I believe our pepper trees have become home to all the stages of ladybug creation; although the little creatures arrived a tad late this year, it’s definitely a booming population. I find myself, once again, lecturing the wee critters on the dangers of taking a morning swim in the horse’s water buckets, as I scoop them out and put them on tree branches to dry!

There are different versions of how these little beetles came to be known as ladybugs, but one of the most popular versions is that during the Middle Ages in Europe, the crops were being destroyed by insects. People were beginning to starve so the farmers prayed to the Virgin Mary for help.

The farmers were more than a little disheartened when, rather than disappearing, even more insects showed up in the form of little red beetles with black spots on them — but these new beetles ate the insects that were eating the crops, and the beetles became known as the “beetles of Our Lady,” eventually shortened to “ladybug.”

In the 1800s, farmers in California had a serious problem with Australian scale insects destroying entire groves of orange and lemon trees. They imported Australian ladybugs and released them into the orchards. Within two years the orchards were free of the scale insects.

If you have a garden and ladybugs, consider yourself lucky! No ladybugs? You can find them at your local nursery or garden center or even order them online.

As desert dwellers, we all understand that we live in an area of extremes — extreme heat and cold, extreme wind and rain, when we get it! Then Mother Nature blesses us with a few absolutely perfect desert days as a reminder of why we all chose to live here.

It brings to mind something my eldest grandson said to me years ago. As a toddler, Quinn would come out for weekly visits and always enjoyed the freedom that city living didn’t offer. He ran amok over 5 acres, digging holes, playing with wagons and horses, rocks and tree branches, running along the easement trying to keep up with the mailman and pretending to be the Burrtec truck when it made its Thursday morning pickup. During one visit, we were headed out to the horses when he stopped, took a long look around and said, “Gramma, you’re so lucky to live here!”
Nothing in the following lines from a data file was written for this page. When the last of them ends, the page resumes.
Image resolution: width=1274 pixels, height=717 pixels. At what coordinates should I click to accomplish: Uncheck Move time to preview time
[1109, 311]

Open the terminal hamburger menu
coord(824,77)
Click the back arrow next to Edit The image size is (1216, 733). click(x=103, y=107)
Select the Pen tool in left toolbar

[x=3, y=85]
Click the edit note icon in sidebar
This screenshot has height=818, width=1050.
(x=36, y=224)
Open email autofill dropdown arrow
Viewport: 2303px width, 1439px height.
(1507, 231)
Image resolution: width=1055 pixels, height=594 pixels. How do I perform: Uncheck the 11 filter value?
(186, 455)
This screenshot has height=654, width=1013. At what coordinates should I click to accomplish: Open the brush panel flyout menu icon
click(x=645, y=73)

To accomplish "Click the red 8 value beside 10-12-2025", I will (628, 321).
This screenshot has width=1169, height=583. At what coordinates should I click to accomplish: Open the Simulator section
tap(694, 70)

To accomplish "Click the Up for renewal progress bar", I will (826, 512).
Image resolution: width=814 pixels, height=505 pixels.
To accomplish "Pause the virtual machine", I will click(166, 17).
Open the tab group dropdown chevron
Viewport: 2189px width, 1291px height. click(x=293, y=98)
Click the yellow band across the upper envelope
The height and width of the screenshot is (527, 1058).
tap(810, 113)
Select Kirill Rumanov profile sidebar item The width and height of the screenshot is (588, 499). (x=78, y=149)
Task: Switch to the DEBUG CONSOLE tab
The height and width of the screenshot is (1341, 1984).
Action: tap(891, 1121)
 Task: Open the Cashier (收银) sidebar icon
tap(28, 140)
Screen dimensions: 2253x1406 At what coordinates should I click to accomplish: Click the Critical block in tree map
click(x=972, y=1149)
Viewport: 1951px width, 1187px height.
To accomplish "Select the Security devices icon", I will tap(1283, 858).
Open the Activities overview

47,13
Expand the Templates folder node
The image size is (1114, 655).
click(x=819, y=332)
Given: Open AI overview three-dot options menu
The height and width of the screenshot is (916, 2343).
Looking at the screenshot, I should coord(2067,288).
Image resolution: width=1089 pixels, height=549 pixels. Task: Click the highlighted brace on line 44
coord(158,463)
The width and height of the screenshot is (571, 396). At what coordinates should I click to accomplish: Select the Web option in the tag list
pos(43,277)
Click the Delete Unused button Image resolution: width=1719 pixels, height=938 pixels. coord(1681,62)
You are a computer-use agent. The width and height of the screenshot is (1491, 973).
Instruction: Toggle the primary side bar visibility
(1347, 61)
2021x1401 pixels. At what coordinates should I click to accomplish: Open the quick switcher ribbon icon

That toddler has since graduated from high school and traded horses and desert sand for the ocean and a sailboat, but he was right — we are all, indeed, lucky to live here!

Now that I have appeased Mother Nature by singing the praises of perfect desert days, my grievances against the upcoming and unrelenting summer heat with be forthcoming!

Easing back into some form of social normality is underway in most states, but it will take a little time and a lot of diligence to ensure we don’t backslide in our efforts to get through this pandemic safely. Be kind, stay well and sending “we can do this” hugs to all!